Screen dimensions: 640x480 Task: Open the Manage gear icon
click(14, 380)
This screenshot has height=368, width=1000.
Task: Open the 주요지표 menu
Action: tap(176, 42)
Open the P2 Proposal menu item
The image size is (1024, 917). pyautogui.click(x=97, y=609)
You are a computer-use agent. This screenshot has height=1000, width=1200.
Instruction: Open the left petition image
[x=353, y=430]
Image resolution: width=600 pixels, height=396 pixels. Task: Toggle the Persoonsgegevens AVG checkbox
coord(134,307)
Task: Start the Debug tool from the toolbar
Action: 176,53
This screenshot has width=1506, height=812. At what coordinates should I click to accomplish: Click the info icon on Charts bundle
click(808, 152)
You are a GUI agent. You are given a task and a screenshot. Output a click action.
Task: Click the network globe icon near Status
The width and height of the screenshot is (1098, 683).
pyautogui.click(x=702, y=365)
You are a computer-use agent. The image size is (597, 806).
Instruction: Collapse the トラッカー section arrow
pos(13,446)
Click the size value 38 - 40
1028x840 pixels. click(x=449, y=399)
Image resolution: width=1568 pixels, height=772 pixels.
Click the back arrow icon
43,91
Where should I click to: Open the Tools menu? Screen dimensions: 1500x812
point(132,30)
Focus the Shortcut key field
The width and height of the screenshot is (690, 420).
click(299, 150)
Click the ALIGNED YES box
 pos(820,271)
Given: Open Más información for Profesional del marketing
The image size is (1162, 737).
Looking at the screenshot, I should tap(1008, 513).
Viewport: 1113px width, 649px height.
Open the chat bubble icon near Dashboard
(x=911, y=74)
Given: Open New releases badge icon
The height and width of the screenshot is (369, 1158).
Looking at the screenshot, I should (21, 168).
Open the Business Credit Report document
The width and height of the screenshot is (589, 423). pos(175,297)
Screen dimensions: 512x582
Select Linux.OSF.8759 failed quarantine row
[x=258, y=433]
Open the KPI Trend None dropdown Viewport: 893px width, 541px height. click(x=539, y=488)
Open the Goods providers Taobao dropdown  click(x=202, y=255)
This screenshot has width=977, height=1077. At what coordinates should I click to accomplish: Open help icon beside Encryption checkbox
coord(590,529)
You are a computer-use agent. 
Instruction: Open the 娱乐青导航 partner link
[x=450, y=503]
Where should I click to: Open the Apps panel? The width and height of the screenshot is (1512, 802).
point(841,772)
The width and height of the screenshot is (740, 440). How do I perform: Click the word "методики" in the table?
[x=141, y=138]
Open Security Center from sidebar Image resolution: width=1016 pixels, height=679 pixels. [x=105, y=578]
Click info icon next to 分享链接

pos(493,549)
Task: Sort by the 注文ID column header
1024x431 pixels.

*EXERCISE:* When you reply, retype each line exactly as it appears above.

*RESPONSE FOR THIS EXERCISE:*
Screen dimensions: 640x480 Task: Open the Manage gear icon
click(14, 380)
This screenshot has height=368, width=1000.
Task: Open the 주요지표 menu
Action: tap(176, 42)
Open the P2 Proposal menu item
The image size is (1024, 917). pyautogui.click(x=97, y=609)
You are a computer-use agent. This screenshot has height=1000, width=1200.
Instruction: Open the left petition image
[x=353, y=430]
Image resolution: width=600 pixels, height=396 pixels. Task: Toggle the Persoonsgegevens AVG checkbox
coord(134,307)
Task: Start the Debug tool from the toolbar
Action: 176,53
This screenshot has width=1506, height=812. At what coordinates should I click to accomplish: Click the info icon on Charts bundle
click(808, 152)
You are a GUI agent. You are given a task and a screenshot. Output a click action.
Task: Click the network globe icon near Status
The width and height of the screenshot is (1098, 683).
pyautogui.click(x=702, y=365)
You are a computer-use agent. The image size is (597, 806).
Instruction: Collapse the トラッカー section arrow
pos(13,446)
Click the size value 38 - 40
1028x840 pixels. click(x=449, y=399)
Image resolution: width=1568 pixels, height=772 pixels.
Click the back arrow icon
43,91
Where should I click to: Open the Tools menu? Screen dimensions: 1500x812
point(132,30)
Focus the Shortcut key field
The width and height of the screenshot is (690, 420).
click(299, 150)
Click the ALIGNED YES box
 pos(820,271)
Given: Open Más información for Profesional del marketing
The image size is (1162, 737).
Looking at the screenshot, I should tap(1008, 513).
Viewport: 1113px width, 649px height.
Open the chat bubble icon near Dashboard
(x=911, y=74)
Given: Open New releases badge icon
The height and width of the screenshot is (369, 1158).
Looking at the screenshot, I should (21, 168).
Open the Business Credit Report document
The width and height of the screenshot is (589, 423). pos(175,297)
Screen dimensions: 512x582
Select Linux.OSF.8759 failed quarantine row
[x=258, y=433]
Open the KPI Trend None dropdown Viewport: 893px width, 541px height. click(x=539, y=488)
Open the Goods providers Taobao dropdown  click(x=202, y=255)
This screenshot has width=977, height=1077. At what coordinates should I click to accomplish: Open help icon beside Encryption checkbox
coord(590,529)
You are a computer-use agent. 
Instruction: Open the 娱乐青导航 partner link
[x=450, y=503]
Where should I click to: Open the Apps panel? The width and height of the screenshot is (1512, 802).
point(841,772)
The width and height of the screenshot is (740, 440). How do I perform: Click the word "методики" in the table?
[x=141, y=138]
Open Security Center from sidebar Image resolution: width=1016 pixels, height=679 pixels. [x=105, y=578]
Click info icon next to 分享链接

pos(493,549)
Task: Sort by the 注文ID column header
1024x431 pixels.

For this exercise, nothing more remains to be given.